However, Isbouts and his company—Pantheon Studios—were able to do so; so, the series became a collaboration between the two companies.
“In this production, he’s got not just the pieces that he’s delivering to camera, but he’s got the voiceover actors coming in; he’s got the art that’s going to be onscreen, which is out of his own collection; he’s got music that he’s layered in,” Hopkins said. “It’s all period music like Debussy and Ravel. It’s just the multiplicity of different disciplines that he’s comfortable working in that […] goes beyond our typical in-studio product and beyond what a lot of presenters can do.”
Additionally, Hopkins said, Isbouts’s connections made it possible for a Wondrium production team to get exclusive access to The National Gallery of Art in Washington, D.C., near Wondrium’s studio in Chantilly, VA, for a film shoot. Isbouts planned to interview Kimberly Jones, the curator of the 19th-century French collection at The National Gallery of Art, two hours before the gallery opened. Hopkins and a small crew arrived early, set up, and filmed the interview.

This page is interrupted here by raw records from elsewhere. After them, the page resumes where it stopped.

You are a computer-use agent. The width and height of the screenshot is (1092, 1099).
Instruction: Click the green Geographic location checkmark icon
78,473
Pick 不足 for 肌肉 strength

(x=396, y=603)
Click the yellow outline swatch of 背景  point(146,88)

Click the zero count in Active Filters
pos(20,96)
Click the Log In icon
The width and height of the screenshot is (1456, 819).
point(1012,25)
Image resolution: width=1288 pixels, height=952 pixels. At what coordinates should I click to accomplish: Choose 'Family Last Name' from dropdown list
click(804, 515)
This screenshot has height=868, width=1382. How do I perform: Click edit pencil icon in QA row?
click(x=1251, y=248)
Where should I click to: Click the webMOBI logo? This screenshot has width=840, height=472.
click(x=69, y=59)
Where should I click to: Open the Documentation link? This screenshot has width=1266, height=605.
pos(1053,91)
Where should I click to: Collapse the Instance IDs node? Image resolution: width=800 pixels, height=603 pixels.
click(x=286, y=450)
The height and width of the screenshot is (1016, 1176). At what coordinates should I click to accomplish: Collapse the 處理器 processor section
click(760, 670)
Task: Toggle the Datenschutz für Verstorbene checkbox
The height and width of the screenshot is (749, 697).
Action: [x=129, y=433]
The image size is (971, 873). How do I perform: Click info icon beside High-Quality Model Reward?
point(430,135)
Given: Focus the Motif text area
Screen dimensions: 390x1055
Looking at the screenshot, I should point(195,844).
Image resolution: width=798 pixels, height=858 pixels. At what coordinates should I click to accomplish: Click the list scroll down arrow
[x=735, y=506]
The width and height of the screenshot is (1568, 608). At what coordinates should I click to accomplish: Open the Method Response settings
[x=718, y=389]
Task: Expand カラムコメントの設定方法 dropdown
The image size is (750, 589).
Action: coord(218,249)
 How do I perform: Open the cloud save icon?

“We got to take the elevator that they bring the art up in—the freight elevator, in the back of the museum that you’re not usually allowed to go into,” he said. “We got to go through there and interview the curator and be in there with nobody else. It was an intimate little shoot that we got to do; and two hours later, we packed up and got out just as the crowds were starting to come in.”
In the Footsteps of Van Gogh is now available to stream on Wondrium.